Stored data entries

=-=-=-=-=

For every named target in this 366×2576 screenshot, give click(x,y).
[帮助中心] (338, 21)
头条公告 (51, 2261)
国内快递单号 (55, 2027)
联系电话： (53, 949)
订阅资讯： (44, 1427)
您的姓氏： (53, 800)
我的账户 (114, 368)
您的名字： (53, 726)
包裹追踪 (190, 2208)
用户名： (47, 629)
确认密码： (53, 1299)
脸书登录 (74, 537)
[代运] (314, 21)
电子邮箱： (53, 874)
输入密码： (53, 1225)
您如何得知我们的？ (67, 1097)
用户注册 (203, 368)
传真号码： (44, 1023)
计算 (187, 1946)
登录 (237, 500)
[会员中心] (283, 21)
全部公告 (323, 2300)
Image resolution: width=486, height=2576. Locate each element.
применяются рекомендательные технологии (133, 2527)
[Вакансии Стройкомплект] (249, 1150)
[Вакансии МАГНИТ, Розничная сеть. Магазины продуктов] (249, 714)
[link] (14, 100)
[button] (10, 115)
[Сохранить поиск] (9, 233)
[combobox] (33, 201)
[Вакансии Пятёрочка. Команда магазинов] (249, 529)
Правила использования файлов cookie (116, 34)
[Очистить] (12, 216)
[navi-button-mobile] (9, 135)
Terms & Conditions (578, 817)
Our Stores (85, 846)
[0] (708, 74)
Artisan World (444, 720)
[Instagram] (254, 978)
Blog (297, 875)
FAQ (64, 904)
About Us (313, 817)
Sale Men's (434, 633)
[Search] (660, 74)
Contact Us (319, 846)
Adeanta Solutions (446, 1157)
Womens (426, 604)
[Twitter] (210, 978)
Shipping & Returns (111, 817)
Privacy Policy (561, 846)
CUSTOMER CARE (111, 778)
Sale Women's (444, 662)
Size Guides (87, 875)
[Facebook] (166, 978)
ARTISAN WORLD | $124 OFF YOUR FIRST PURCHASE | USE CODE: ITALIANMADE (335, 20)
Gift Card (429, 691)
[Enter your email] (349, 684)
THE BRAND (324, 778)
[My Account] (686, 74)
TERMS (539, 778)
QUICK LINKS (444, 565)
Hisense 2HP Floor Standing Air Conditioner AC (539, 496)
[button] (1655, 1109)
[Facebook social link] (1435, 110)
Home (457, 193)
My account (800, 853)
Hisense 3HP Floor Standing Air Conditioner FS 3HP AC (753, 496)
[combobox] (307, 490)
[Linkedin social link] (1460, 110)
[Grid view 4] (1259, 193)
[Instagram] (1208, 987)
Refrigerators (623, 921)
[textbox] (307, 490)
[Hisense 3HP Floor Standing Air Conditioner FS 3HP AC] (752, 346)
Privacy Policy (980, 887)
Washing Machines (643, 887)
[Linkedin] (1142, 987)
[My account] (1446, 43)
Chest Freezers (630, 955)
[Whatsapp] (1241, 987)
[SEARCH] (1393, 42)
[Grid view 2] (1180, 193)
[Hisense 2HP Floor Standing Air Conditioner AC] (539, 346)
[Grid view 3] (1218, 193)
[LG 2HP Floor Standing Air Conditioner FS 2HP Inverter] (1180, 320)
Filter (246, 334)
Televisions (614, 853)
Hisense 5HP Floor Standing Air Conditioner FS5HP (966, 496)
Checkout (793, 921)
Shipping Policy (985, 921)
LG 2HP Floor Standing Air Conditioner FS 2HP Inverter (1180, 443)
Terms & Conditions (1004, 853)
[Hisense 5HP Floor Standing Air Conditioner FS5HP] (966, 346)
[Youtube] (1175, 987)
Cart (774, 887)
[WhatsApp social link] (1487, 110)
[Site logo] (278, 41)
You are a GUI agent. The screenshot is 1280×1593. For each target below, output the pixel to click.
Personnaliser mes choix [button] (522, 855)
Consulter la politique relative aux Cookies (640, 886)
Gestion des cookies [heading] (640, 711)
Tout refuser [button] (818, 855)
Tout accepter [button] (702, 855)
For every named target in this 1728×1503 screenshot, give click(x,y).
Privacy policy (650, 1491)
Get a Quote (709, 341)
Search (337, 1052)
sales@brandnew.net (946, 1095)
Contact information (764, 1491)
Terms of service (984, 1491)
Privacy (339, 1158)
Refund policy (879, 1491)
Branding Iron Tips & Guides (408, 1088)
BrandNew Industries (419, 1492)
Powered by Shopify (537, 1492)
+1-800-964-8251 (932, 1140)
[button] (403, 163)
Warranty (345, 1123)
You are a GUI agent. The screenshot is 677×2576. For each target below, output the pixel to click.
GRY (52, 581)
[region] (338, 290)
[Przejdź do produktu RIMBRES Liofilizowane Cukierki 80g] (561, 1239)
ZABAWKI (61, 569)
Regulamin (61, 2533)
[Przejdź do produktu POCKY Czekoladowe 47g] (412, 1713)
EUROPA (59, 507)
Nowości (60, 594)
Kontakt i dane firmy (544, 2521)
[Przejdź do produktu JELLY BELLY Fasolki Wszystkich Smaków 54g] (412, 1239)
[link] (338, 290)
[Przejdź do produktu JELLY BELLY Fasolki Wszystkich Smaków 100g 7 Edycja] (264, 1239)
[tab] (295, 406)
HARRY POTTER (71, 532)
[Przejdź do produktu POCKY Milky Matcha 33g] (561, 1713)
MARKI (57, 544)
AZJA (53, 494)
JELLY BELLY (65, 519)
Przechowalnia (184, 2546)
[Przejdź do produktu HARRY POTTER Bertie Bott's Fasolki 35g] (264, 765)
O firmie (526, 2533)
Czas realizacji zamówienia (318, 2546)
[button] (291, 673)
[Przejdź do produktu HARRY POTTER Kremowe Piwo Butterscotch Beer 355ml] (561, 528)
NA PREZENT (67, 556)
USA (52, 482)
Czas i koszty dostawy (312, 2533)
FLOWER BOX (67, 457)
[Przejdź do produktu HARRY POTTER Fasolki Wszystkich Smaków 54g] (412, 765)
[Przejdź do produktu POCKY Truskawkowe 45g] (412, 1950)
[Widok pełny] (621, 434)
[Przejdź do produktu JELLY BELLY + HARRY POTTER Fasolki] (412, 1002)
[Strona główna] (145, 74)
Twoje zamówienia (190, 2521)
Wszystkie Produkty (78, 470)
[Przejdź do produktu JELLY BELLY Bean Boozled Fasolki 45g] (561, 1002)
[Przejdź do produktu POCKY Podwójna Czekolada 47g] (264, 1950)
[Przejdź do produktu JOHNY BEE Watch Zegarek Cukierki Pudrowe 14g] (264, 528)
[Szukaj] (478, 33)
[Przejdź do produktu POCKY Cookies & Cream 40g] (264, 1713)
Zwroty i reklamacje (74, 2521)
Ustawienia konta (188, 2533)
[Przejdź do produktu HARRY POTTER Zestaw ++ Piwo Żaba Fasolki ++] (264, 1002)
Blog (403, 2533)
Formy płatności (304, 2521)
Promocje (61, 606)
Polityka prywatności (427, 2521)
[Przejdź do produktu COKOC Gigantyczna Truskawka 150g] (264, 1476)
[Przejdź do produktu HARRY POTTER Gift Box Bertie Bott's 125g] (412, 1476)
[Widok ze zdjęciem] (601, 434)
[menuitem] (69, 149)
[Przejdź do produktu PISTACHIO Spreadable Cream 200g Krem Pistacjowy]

=-=-=-=-=

◆ **What you will do**: Work through the records above. Copy every line with the string "Conditions".

◆ **Written reply**:
Terms & Conditions (578, 817)
Terms & Conditions (1004, 853)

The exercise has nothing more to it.